| Potongan Teks |
Mengintip Keunikan Budaya Tradisi Maulid Nabi di Aceh Selatan
Setiap memasuki bulan maulid tepatnya bulan Rabi’ul Awal tahun Hijriah
setiap umat islam pasti akan memperingati Maulid Nabi SAW. Sebagai peringatan
untuk mengingat perjuangan Rasulullah dan melantunkan shalawat kepadanya. Di
Indonesia sendiri peringatan maulid umumnya dilakukan dengan membuat acara
ceramah agama, shalawatan dan kenduri. Selain di mesjid menjadi pusat
pelaksanaannya, kegiatan maulid juga di meriahkan oleh lembaga-lembaga
tertentu, instansi pemerintahan maupun lembaga swasta.
Di Aceh, peringatan maulid juga tidak jauh berbeda dengan daerah
lainnya, selain kegiatannya bercentral di mesjid-mesjid atau meunasah (surau)
juga dilaksanakan di rumah-rumah warga masing-masing sesuai kemampuan dan
kemudahan rezeki.

| Data yang Diberikan |

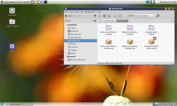Screen dimensions: 177x106
Task: Click the Trash icon on the desktop
Action: [12, 47]
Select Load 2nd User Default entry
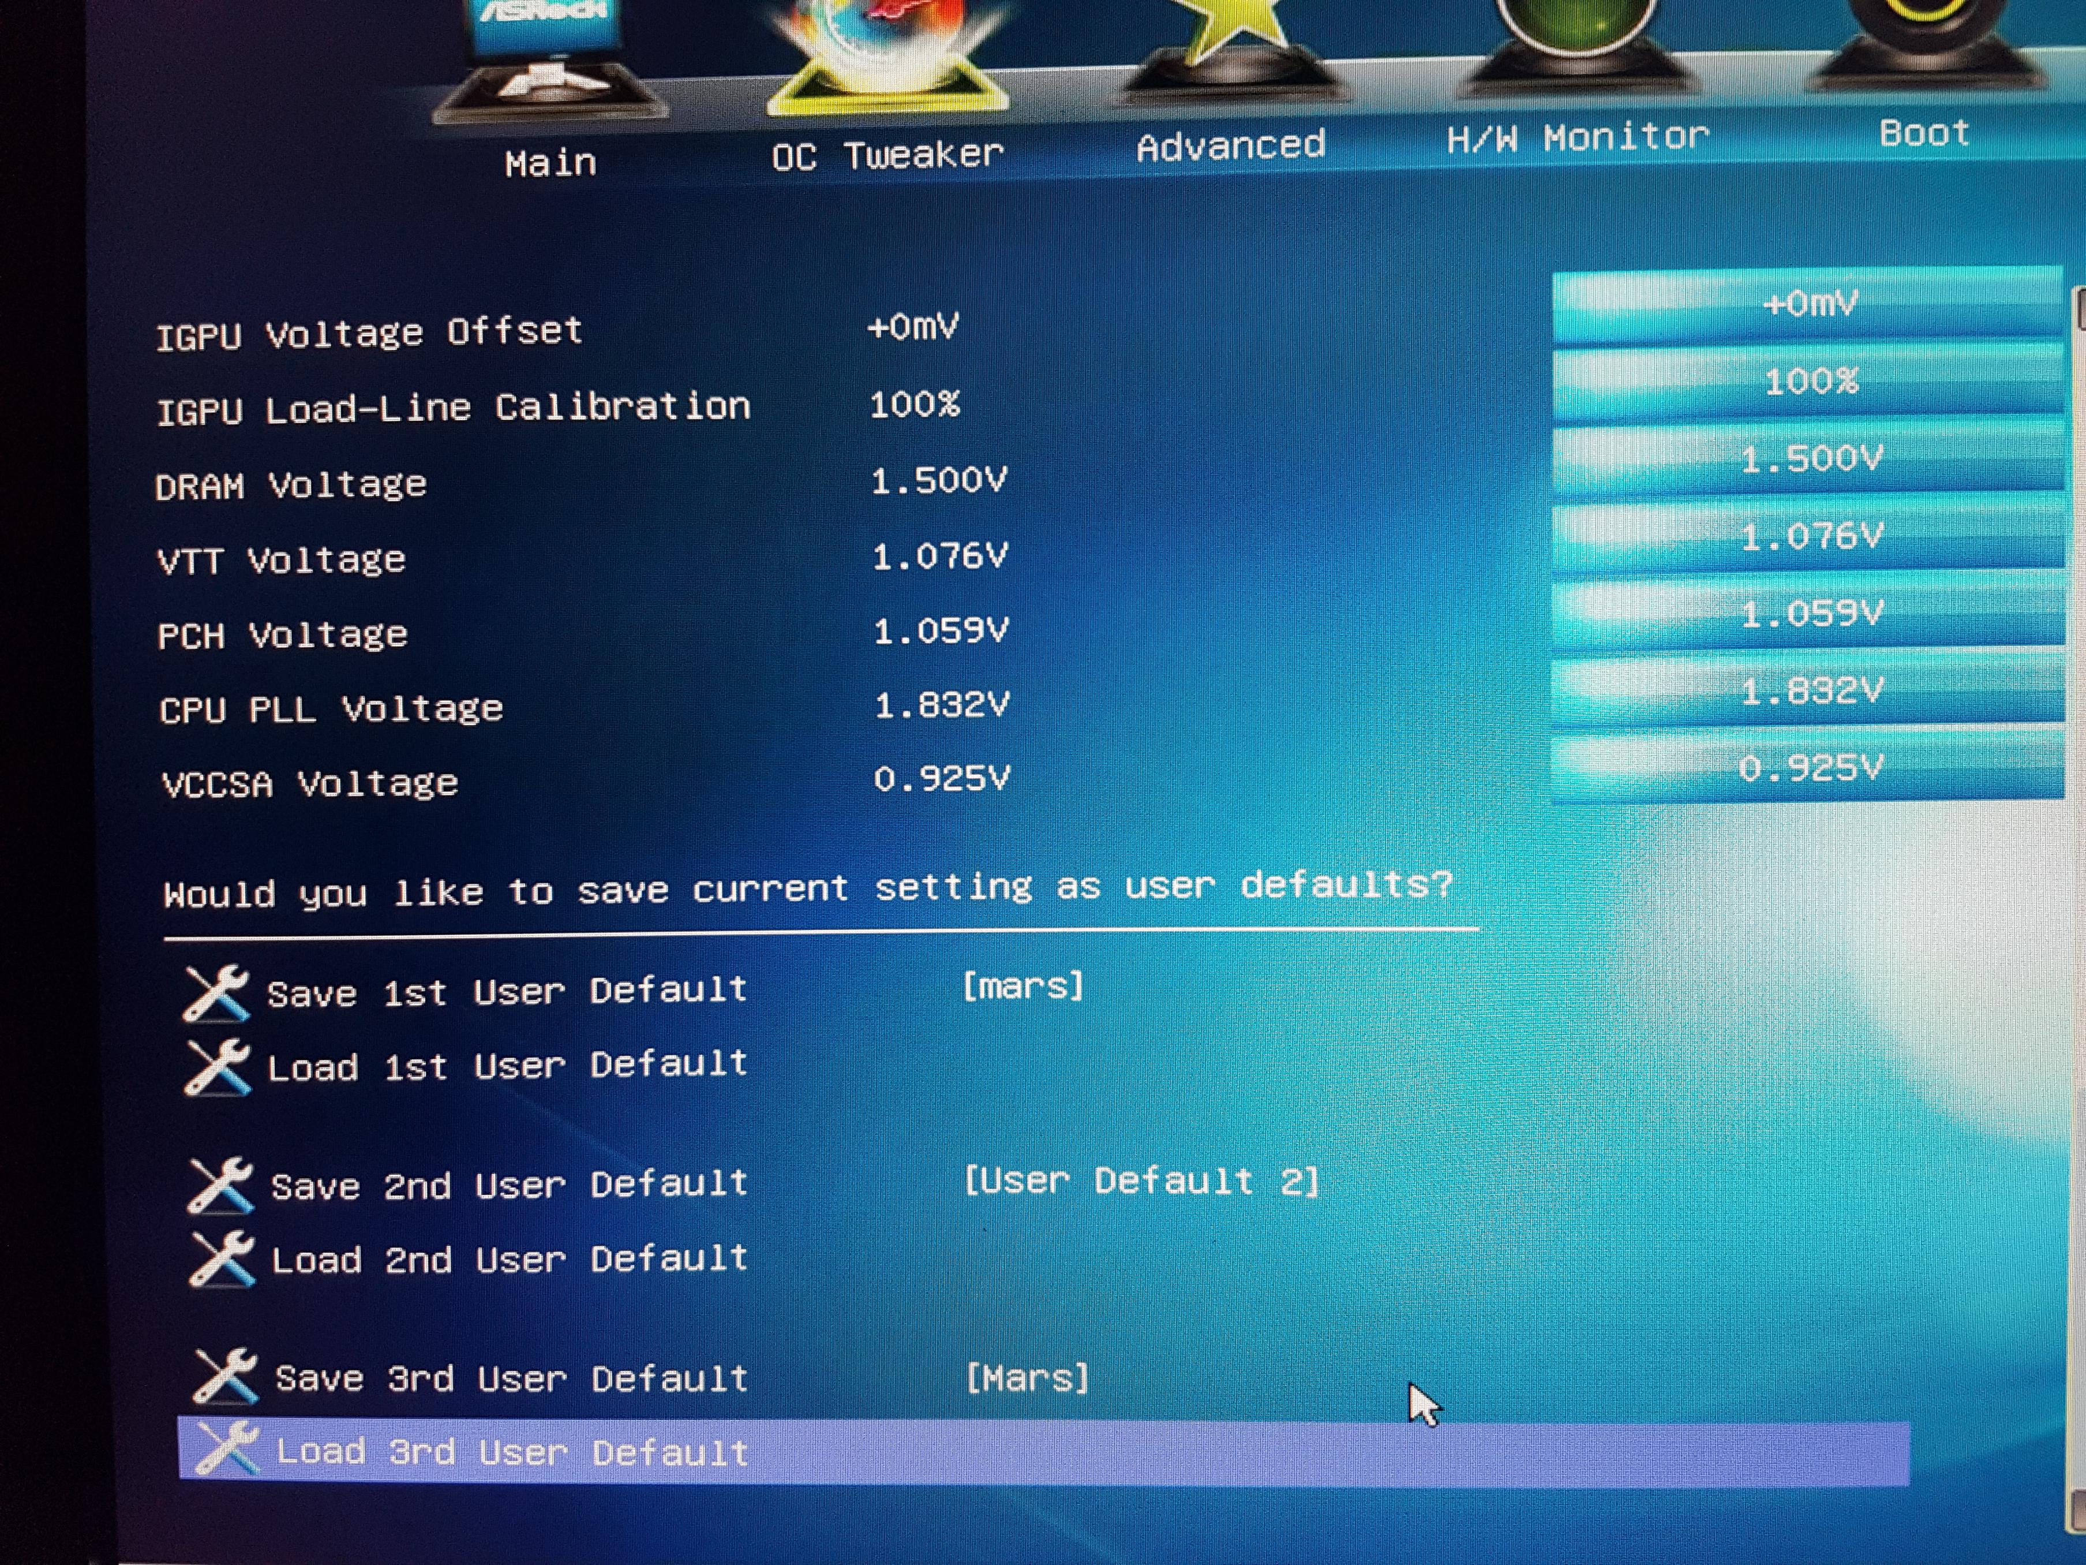This screenshot has height=1565, width=2086. tap(510, 1259)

| Uraian Tugas |
Ubah kalimat "Di Indonesia sendiri peringatan maulid umumnya dilakukan dengan membuat acara ceramah agama, shalawatan dan kenduri." dari teks tentang tradisi Maulid Nabi ke dalam bahasa Inggris.

| Hasil |
In Indonesia itself, the Maulid commemoration is generally observed by holding religious lectures, shalawat recitations and communal feasts.